§ **Your task**
Scan the material below and copy every line holding the word "sidebar".

§ **Records provided**
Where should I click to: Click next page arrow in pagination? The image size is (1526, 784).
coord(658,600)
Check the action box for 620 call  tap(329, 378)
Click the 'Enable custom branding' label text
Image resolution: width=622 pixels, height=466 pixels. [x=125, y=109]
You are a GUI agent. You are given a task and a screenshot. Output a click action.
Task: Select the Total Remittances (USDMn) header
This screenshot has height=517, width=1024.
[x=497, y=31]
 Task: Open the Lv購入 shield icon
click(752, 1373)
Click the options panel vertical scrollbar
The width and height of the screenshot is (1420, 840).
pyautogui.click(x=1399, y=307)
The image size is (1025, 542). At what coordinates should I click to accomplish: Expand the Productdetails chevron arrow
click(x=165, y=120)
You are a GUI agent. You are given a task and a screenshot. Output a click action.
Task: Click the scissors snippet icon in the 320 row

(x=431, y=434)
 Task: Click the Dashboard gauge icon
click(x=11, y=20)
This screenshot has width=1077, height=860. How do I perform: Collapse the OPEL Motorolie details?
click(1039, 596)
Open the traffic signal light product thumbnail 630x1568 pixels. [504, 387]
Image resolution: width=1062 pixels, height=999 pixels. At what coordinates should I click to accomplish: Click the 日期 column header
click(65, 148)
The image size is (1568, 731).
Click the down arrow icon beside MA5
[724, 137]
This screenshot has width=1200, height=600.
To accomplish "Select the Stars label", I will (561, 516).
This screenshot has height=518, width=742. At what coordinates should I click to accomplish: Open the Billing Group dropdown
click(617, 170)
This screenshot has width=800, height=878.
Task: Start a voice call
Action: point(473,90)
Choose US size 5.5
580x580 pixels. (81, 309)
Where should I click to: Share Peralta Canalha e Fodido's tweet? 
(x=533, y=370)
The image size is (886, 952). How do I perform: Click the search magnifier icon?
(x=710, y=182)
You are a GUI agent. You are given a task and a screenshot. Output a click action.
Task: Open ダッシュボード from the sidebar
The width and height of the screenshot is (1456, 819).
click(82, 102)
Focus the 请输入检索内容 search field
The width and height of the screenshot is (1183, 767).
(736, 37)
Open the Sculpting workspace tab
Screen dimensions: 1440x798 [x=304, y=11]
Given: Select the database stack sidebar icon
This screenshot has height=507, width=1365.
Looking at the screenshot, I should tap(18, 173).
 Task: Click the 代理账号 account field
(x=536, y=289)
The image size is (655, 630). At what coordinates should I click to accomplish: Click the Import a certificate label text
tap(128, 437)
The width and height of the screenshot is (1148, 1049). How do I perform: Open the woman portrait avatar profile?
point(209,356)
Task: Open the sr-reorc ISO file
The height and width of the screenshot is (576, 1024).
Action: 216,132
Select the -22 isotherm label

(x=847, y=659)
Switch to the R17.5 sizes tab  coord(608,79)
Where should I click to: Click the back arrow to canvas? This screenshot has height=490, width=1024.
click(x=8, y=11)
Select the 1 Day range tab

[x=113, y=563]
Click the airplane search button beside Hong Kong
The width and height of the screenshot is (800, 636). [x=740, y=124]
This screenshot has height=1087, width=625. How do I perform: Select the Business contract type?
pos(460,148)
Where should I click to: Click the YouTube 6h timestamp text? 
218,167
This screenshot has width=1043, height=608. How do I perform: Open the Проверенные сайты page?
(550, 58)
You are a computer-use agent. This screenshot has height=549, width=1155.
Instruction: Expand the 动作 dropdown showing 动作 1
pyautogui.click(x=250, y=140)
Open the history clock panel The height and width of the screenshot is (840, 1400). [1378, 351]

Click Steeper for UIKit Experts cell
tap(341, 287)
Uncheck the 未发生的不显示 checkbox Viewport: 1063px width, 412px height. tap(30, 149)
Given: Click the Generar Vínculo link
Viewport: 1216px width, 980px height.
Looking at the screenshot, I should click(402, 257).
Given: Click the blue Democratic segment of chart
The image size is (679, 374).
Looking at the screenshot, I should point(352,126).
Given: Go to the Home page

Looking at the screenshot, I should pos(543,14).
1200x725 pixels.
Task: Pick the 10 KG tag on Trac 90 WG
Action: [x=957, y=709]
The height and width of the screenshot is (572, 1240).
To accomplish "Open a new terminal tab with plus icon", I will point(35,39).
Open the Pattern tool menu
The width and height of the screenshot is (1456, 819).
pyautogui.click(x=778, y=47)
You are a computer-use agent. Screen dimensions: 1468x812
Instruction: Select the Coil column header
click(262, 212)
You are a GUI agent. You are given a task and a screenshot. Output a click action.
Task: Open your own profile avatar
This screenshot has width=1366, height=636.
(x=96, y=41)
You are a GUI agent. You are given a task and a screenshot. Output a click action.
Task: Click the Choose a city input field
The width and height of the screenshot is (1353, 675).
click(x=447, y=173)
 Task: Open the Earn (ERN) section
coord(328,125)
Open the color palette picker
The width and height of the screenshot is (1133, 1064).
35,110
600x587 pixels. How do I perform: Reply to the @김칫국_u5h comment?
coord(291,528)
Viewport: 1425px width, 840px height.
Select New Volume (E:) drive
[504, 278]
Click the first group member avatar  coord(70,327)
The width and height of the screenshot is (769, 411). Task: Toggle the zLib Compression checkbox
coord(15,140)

§ **Response to this task**
Task: Open ダッシュボード from the sidebar
Given: Select the database stack sidebar icon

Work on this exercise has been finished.